I am grateful that my dad introduced me to Deep Purple. He is responsible for bringing my attention to many wonderful bands as a kid. As my tastes matured and I started looking for music on my own, I became a bigger fan of Deep Purple and always marveled at the great musicianship all the band members possessed.
The passing of Jon Lord hits hard because he was one of the greats and of the musicians I grew attached to. As with many bands that came before my time, I wished I could have been alive in the seventies and experience “Machine Head”, “In Rock”, and “Burn” when they first came out. The way Lord attacked the keyboards and was able to create something so memorable was always astounding to me. There are also not too many people that could play alongside the great Ritchie Blackmore and dare him to come up with something that the master keyboardist couldn’t match.
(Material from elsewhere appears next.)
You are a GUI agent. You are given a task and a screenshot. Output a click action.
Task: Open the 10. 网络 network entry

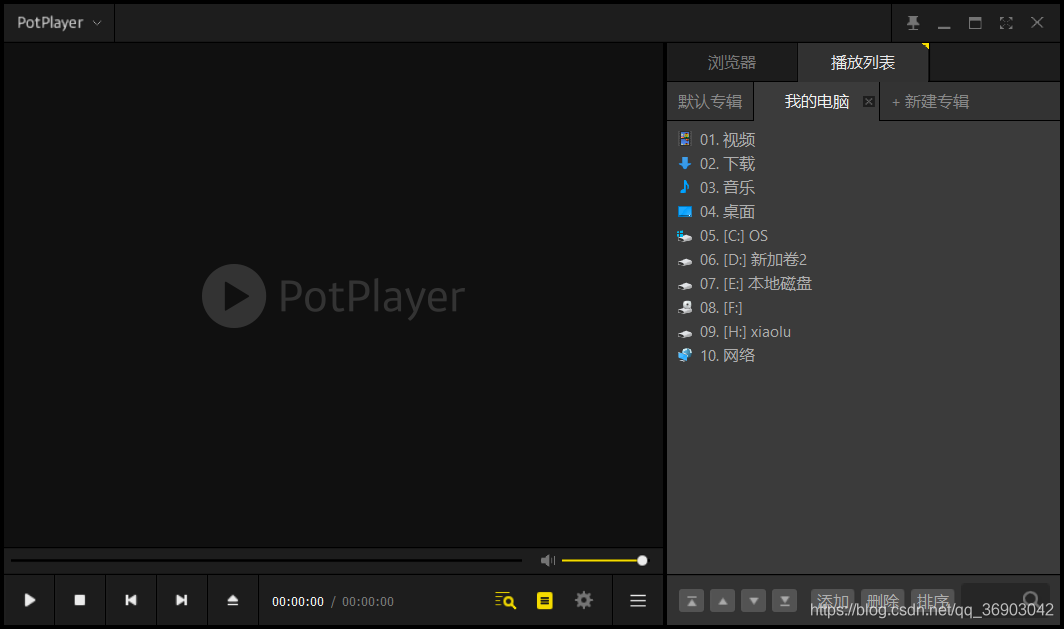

The interplay on the title track to “Burn” is the prime example of how those two would go at it and remains my favorite Deep Purple song.
There would be no Deep Purple without Lord. The man is responsible for making the ivories heavy and being like the Neil Peart of drumming. Both of them are the absolute best at their craft. The intro to “Lazy” remains a landmark moment on how to create a slick organ groove and the somber tone of “Child in Time” are memorable moments that I cherish as avid fan of the purple sound.
I never had the privilege of meeting Lord or seeing him live, but the comments from those who knew him and played with him say he handled himself like he handled the ivories: with class and dignity. It may seem silly to feel sad for someone you did not know personally, but Deep Purple were one of the foundations of me becoming a heavy metal fan and I have memories of sitting in the basement with my dad discovering Deep Purple for the first time. Thank you for the countless memories Jon Lord and your music will always be alive with this fan.